Token Budgets, Model Selection, and the Art of AI Pair Programming

After months of daily AI pair programming, patterns emerge. Not the kind you read about in launch posts. The messy, practical ones about when to start a new session, which model to use for what, and how to stop the context window from becoming a liability.

These are the patterns I keep coming back to.

The Context Window Is a Resource, Not a Feature

Every AI coding session has a finite context window. Early on, the assistant has perfect recall of your codebase, your instructions, and the conversation. By the end of a long session, it's compressing earlier messages, losing nuance, and sometimes contradicting its own earlier decisions.

Put simply: session freshness matters more than session length.

Signs your session has degraded:

The assistant re-reads files it already read
Suggestions contradict earlier architectural decisions
It starts hallucinating function signatures that don't exist
You find yourself repeating instructions

When this happens, start fresh. Don't grind through a degraded session. The time you spend correcting errors exceeds the time you'd spend re-establishing context.

Model Selection Is a Tactical Decision

Not every task needs your most capable (and most expensive) model. Here's the split that works for me:

High-capability model (e.g., Opus)

Architecture and planning: "How should I structure this feature?"
Complex refactors: understanding interconnected changes across files
Debugging subtle issues: race conditions, type system edge cases
Code review: catching logic errors, suggesting better patterns
Writing: blog posts, documentation, commit messages that need thought

Fast model (e.g., Sonnet)

Implementation: writing code from a clear plan
Boilerplate: test setup, repetitive CRUD, config files
Quick lookups: "What's the API for this library?"
Simple edits: rename a variable, fix a typo, add a type annotation
Running commands: build, test, lint, git operations

The split that pays off: plan with the expensive model, execute with the fast one. An Opus session that produces a clear 10-step plan can hand off to Sonnet sessions that burn through implementation cheaply.

Your System Prompt Is a Token Tax

Every message in your conversation pays the cost of your system prompt. If your project instructions file is 500 lines, that's hundreds of tokens taxed on every single interaction.

Strategies for keeping it lean:

Link, don't inline. Instead of pasting your coding standards into the system prompt, reference a file: "Follow conventions in CONVENTIONS.md."
Be specific, not comprehensive. Don't document every possible scenario. Cover the 5 things the AI gets wrong most often.
Prune regularly. Instructions that made sense three weeks ago might be irrelevant now. Treat your project config like code. Review and trim.
Separate concerns. One focused prompt beats a sprawling document. Use per-directory or per-feature config files if your tool supports them.

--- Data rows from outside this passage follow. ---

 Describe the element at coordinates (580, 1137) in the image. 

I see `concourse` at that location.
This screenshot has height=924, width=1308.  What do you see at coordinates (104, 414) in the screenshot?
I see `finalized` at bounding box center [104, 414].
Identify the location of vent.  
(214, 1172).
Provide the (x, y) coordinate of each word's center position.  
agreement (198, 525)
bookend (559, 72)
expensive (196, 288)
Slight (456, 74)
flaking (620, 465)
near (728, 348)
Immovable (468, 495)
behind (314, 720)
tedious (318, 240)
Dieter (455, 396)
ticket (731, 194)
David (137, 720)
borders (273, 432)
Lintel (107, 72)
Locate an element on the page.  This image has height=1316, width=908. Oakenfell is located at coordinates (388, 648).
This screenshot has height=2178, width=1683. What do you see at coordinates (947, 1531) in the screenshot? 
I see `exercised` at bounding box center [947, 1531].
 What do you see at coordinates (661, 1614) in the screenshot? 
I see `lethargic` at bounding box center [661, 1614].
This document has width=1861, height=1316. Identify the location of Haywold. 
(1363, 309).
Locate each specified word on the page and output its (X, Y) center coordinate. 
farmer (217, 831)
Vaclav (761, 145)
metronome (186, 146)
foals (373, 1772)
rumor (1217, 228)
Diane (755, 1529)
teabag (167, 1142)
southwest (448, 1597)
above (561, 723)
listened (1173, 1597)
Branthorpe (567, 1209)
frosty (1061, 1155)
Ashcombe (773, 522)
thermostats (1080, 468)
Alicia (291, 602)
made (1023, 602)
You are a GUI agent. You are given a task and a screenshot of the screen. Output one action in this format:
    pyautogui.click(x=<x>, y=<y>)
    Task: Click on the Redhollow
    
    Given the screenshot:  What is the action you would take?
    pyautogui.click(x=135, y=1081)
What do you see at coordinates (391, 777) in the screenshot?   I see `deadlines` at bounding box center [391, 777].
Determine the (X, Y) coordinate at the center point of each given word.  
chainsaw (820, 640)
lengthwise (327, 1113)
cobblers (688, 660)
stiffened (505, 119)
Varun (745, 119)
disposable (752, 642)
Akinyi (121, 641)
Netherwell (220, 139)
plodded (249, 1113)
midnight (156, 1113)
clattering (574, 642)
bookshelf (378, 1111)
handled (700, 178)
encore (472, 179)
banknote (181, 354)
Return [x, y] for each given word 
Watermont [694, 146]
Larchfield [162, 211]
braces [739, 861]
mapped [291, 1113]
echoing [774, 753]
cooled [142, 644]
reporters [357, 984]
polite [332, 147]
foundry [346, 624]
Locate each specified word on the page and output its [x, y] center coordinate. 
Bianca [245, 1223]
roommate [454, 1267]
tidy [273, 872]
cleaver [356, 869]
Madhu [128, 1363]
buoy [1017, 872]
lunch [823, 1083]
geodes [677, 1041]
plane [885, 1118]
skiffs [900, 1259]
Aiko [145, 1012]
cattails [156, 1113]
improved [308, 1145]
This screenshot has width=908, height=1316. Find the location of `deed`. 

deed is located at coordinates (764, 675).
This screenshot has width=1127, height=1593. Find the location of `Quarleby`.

MCP Servers Are Token-Hungry

Tool integrations (GitHub, Slack, databases via MCP servers) are incredibly powerful, but each tool definition eats context. If you have 30 MCP tools registered, every message pays for their schemas, even if you're not using them.

Be deliberate:

Only enable the integrations you need for the current task
Disable heavy integrations (Slack, Jira) when doing pure coding work
If your tool supports it, use deferred tool loading so schemas are only loaded when needed

Session Patterns That Work

The "Scout and Build" Pattern

Start a session with the capable model
Explore the codebase, read relevant files, understand the problem
Produce a written plan (in a file, not just in conversation)
End the session
Start a new session with the fast model, pointing it at the plan
Execute step by step

This costs less than a single long session and produces better results because the implementation session starts with a fresh context and a clear brief.

The "Checkpoint" Pattern

For long tasks, periodically ask the assistant to summarise the current state:

What's been done
What's remaining
Any decisions made

Save this to a file. If the session degrades, you can start fresh and hand the checkpoint file to the new session. It's like a save game.

The "Narrow Scope" Pattern

Instead of "refactor the entire auth module," break it into:

"Refactor the token refresh logic in auth.ts"
"Update the tests for the new token refresh logic"
"Update the types in auth.types.ts to match"

Smaller scope = less context needed = better results = cheaper.

Cost Mental Model

A rough way to think about AI coding costs:

Embedding/search: Effectively free (fractions of a cent)
Fast model implementation: Cheap enough to not think about per-task
Capable model planning: Worth the premium for complex decisions
Long degraded sessions: The most expensive option (you pay for tokens AND waste your own time fixing bad output)

The cheapest session is a short, focused one that gets it right the first time. The most expensive is a marathon session where you're fighting the context window.

The Uncomfortable Truth

Most of effective AI pair programming comes down to discipline, not technique. Start new sessions more often than feels necessary. Freshness beats continuity. Write plans in files, not in conversation, because plans survive session boundaries. Match the model to the task instead of defaulting to the most capable one. Keep your system prompt lean. And break big tasks into small, focused sessions.

The context window is your most precious resource. The leverage comes from knowing when to push and when to reset.